Se l'Europa riesce a fare peggio di Trump

Maurizio Ambrosini
Ci siamo appena indignati per le scelte politiche di Trump sull’immigrazione, ma stranamente pochi si accorgono che l’Italia e l’Unione Europea stanno imboccando una strada forse peggiore. Grazie all’accordo con la Libia salutato con favore da gran parte dei mass-media e a un finanziamento di 200 milioni di euro, abbiamo rilanciato la strategia dell’esternalizzazione del controllo delle frontiere: in pratica, paghiamo i libici perché facciano da guardie di confine per nostro conto. 

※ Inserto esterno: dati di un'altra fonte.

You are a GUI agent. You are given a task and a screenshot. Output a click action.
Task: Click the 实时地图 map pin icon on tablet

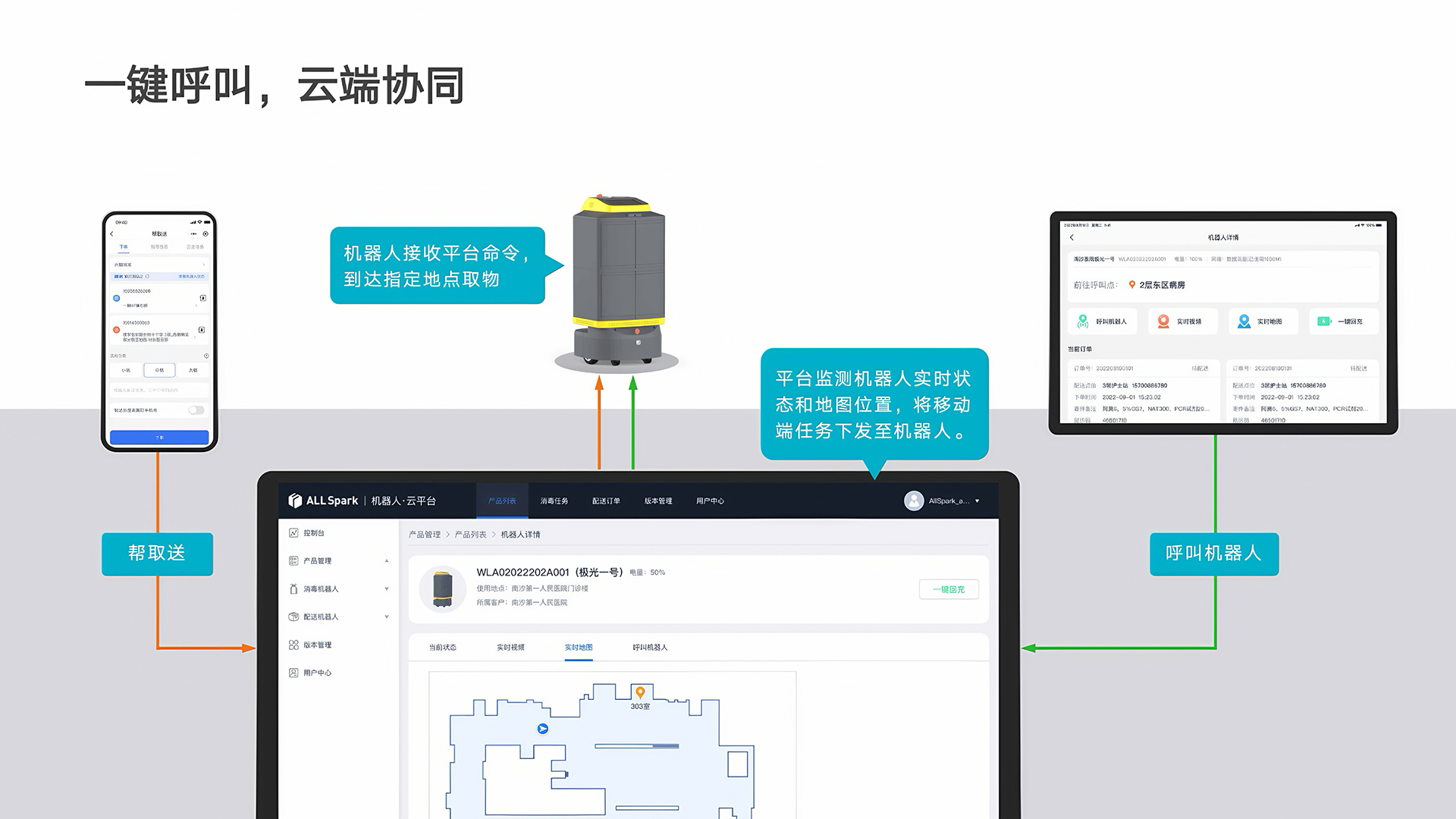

Come ai tempi di Gheddafi, dovranno reprimere il transito di quanti arrivano dall’interno del continente africano per imbarcarsi, raggiungere il suolo europeo e chiedere asilo. Addirittura c’è chi ha parlato con compiacimento di “strategia del deserto”, ponendo in rilievo il fatto che i movimenti delle persone verranno intercettati alla frontiera Sud, dove la Libia confina con Algeria, Niger, Ciad e Sudan: là, in mezzo al deserto, al riparo dagli occhi indiscreti di telecamere e organizzazioni umanitarie, i libici potranno usare le maniere forti per svolgere il lavoro sporco che abbiamo loro richiesto. Blande rassicurazioni sull’istituzione di centri di accoglienza e su garanzie di rispetto dei diritti umani saranno assai difficili da mettere in pratica e ancora più difficili da verificare.

La principale giustificazione di queste scelte consiste nel fatto che circa il 60% delle richieste di asilo vengono attualmente respinte, ricacciando i richiedenti nell’infamante categoria dei “migranti illegali” perché in cerca di lavoro e di futuro in Europa. 

Ma due considerazioni s’impongono: la prima riguarda il fatto che comunque il 40% viene riconosciuto come legittimo aspirante alla protezione internazionale. E’ lecito dubitare che i libici nel deserto faranno distinzioni. La repressione colpirà tutti quelli che cercheranno di passare, ed è questo in realtà l’obiettivo perseguito. In secondo luogo, sono le nostre autorità a definire Paesi sicuri e Paesi insicuri, situazioni meritevoli di protezione e altre che non lo sono. Per esempio la Nigeria e il Gambia non sono considerati Paesi a rischio.

Il Centro Astalli di Trento ha intitolato un messaggio: “Siamo tutti un po’ Trump”. Certo, tacendo o indignandoci solo in difesa dei migranti lontani, anche noi stiamo legittimando la politica dei muri e delle chiusure.